Guest Contributor | Jul 25, 2017 | 0
My own pet campaign – Get rid of the Rand
Perhaps the biggest issue facing the entire southern Africa at the end of 2015, is the unspeakable embarrassment that now occupies the office of the President in South Africa. Granted, there are several other leaders in the bottom part of the continent who also rank very high on the embarrassment ladder, but they are either inconspicuous or of no consequence.
The leadership in South Africa is unfortunately the one fundamental issue we can not ignore. Its decisions and its actions determine the fortunes of over 100 million people spread over about 12 countries. Furthermore, the economies of all the countries in the region are linked to a greater or lesser degree to the quality of governance that springs from South Africa. For some of the more unfortunate ones like Namibia, the link is very strong, almost umbilical, and we are at the mercies of the latest antics of the world’s number one political clown.
When Zimbabwe goes up in smoke, nobody really cares. We find it inconvenient to have to accommodate a few thousand economic “refugees” but ultimately we enjoy a rather positive spin-off from this quietly percolating migration – we get some of the best brains from Zimbabwe and in many instances, these displaced people have found a welcome home in Namibia where they participate in the economy, basically to the benefit of all the locals.
If the Angolan government robs its own citizens, who cares? Angola is a large country and it will take many decades before even the most basic infrastructure is in place over a statistically large portion of its land area. And while the proceeds of petrodollars mostly leave the country, when that source of insider funding diminishes, it is only the top 0.1% that is affected. For the vast majority, Angola is still stuck in the stone age, inconsequential on the world stage, except for its oil.
But when a stooge runs South Africa, the consequences are real, hard and hit far and wide. Whether we want to acknowledge it or not, the whole region is tied to the fortunes of both the SA economy and its currency, the Rand. I have found it quite easy to make deals in Rand in Angola, Zambia, Malawi and Mozambique. In Botswana and Zimbabwe, it goes without even asking. Legal tender or not, the Rand enjoys a circulation and an acceptance far beyond the South African borders.
It is not a matter of opinion how well the South African currency is managed, the empirical facts are readily available to show how it has been ground into the dust. It has lost just over 32% in value since the same time a year ago.

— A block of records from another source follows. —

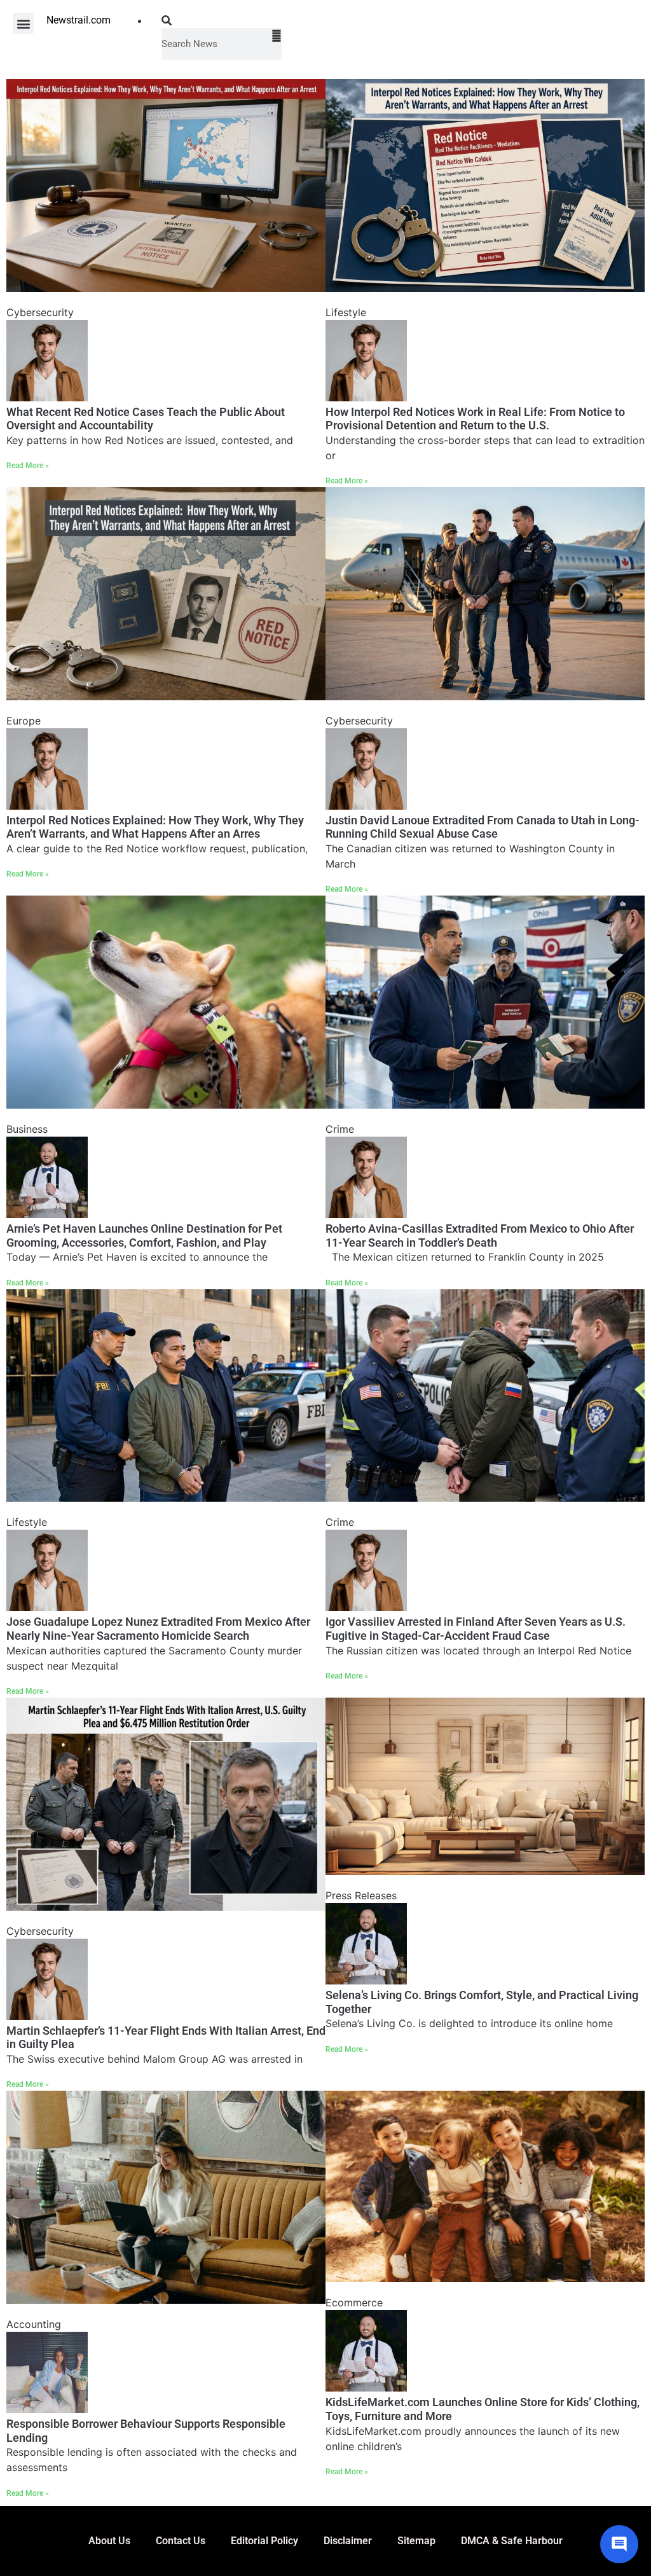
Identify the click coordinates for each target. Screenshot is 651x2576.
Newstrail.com (78, 20)
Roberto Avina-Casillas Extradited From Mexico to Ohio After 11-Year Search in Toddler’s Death (480, 1235)
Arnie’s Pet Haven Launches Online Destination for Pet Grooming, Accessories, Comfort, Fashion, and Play (144, 1235)
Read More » (27, 465)
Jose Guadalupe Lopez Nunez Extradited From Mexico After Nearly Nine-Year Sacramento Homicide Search (158, 1628)
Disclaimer (348, 2541)
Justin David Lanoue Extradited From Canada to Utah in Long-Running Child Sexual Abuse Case (483, 827)
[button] (23, 23)
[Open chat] (619, 2544)
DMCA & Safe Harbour (512, 2541)
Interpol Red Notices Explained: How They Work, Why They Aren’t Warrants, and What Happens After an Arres (155, 827)
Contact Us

Usually, when one consider currency metrics and the merits of devaluation, any weakening of a currency must be accompanies by a concomitant growth in exports, if only to maintain a neutral position on the balance of payments. This has not happened and the much-punted growth in exports, anticipated by many, can not exactly be described as an explosion. While vehicle exports may be up by just under 6% over the year, it still leaves a value shortfall of just under 27%. In practical terms, it means the average Rand-dependant SADC resident, is about one quarter less well-off than a year ago. This is a disguised form of state robbery, and it can be debated which one of the two delinquent governments, South Africa or Angola, is causing its citizens the biggest harm.
For some time, I have propagated a neutral, digital, regional currency. Something like a southern African bitcoin, but which can be used as exchange to effect any deal between any company, party, institution or government based in any of the twelve southern African countries, and perhaps also in Madagascar. The type of agreement required to get such a currency workable, does not need to be hampered by the fruitless, decades-long discussions which have become the new framework for regional integration. This currency must not be controlled by any government, only by an exchange and it must be available to every single citizen as a digital currency.
Its trust must be based in the market and not in a central bank. Most important, it must be a currency solely for the purpose of transacting where the other currencies are inadequate, i.e. across jurisdictions and outside the ambit of any controlling government. The moment such a currency becomes available, I suspect its uptake will be stellar.
I have much hope for the latest developments in mobile payment systems and the progress I observe on the ground. When such a currency is operational with a sufficient liquidity base, then it should be a simple matter to persuade clearing houses in other parts of the world, to exchange this Africa bitcoin with something harder.
As soon as we can escape the Rand’s stranglehold on our local (regional) economies, then what their president does, also becomes of no importance.